Hello @dannykopping I'm taking a look at this issue, and I was wondering what would be the best approach to handle backward compatibility. One solution I see is to add a new config entry clients that would basically be a list composed of the existing Client config type. Then have some sort of rule when both client and clients are defined in the remote_write config (something like clients config overrides client when both are present). So WDYT?

aminesnow avatar Jul 26 '22 16:07 aminesnow

That sounds exactly the way I was planning to implement it in the beginning before i ran out of time :+1: Ping me on public Slack if you need anything!

dannykopping avatar Jul 26 '22 16:07 dannykopping

@dannykopping Awesome! Thanks for the speedy reply, I'll start working on it right away ;)
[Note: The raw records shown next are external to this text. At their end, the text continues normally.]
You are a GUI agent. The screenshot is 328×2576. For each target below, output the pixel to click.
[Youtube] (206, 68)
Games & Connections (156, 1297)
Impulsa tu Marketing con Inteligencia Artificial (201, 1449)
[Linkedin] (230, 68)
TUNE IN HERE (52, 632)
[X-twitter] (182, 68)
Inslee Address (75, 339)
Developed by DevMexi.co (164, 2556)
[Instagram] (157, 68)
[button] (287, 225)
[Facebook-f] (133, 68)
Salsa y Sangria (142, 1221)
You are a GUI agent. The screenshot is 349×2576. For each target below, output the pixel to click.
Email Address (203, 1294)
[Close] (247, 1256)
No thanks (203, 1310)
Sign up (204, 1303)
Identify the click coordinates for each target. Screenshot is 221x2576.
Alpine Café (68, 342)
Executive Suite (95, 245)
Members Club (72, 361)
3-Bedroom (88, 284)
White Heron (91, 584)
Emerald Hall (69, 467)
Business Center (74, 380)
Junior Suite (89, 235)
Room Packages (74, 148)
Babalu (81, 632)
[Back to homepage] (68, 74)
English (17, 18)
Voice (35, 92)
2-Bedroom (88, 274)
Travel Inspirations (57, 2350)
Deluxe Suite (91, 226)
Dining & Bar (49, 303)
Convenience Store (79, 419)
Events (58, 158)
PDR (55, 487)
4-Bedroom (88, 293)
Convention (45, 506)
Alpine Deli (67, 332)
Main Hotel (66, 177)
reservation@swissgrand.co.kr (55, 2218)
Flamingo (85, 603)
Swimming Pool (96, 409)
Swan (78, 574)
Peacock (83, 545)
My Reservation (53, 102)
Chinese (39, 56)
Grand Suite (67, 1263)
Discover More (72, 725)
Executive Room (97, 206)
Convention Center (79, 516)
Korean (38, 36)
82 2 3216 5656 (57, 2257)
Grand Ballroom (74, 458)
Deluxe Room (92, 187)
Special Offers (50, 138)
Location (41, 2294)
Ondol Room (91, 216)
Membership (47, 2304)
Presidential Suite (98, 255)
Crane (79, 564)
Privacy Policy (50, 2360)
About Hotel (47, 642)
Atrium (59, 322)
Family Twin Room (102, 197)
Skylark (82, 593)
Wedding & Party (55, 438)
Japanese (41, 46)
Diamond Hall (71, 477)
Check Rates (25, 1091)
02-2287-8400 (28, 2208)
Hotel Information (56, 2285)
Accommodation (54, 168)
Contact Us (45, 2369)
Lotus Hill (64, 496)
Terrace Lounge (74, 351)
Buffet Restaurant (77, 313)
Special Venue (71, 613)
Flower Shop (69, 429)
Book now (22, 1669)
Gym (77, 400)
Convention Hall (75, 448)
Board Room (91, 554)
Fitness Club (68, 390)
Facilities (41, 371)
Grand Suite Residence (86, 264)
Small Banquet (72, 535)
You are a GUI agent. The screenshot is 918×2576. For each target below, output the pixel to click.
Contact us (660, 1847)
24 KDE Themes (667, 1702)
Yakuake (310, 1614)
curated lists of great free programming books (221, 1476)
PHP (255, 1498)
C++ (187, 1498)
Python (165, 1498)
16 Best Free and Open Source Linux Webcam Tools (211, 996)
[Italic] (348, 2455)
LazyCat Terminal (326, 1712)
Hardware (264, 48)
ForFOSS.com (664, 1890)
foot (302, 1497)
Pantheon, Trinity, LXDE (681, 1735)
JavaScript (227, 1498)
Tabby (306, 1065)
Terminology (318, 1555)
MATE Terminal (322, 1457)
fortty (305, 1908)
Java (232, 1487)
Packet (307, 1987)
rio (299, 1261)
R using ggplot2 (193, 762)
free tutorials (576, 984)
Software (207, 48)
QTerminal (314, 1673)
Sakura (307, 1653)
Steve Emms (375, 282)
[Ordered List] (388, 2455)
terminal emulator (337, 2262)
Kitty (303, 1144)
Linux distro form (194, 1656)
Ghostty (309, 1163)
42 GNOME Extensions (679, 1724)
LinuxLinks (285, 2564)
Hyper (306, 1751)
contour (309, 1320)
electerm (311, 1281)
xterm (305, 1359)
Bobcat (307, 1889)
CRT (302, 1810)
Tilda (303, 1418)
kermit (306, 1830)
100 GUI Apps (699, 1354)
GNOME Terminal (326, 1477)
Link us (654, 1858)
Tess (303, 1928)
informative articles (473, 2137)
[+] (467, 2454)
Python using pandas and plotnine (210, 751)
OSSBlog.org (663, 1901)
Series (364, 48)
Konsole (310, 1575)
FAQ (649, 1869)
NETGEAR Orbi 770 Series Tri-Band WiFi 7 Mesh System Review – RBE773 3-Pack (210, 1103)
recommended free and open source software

aminesnow avatar Jul 26 '22 16:07 aminesnow

@dannykopping Out of curiosity, why was remote write chosen over being scraped? Is there a document?

snuggie12 avatar Sep 28 '23 22:09 snuggie12

We considered it, but the problem with scraping is you can only return the latest sample. If your scrape internal was 15s but your rule produced samples every 5s, you'd be missing 2/3 of the data (or looked at another way: you would have wasted the CPU cycles for 2 out of 3 rule evaluations every time).

dannykopping avatar Sep 29 '23 05:09 dannykopping

@dannykopping Gotcha, that makes sense. Thanks for the explanation. Just got it up and running and looking forward to having some stats!

snuggie12 avatar Sep 29 '23 16:09 snuggie12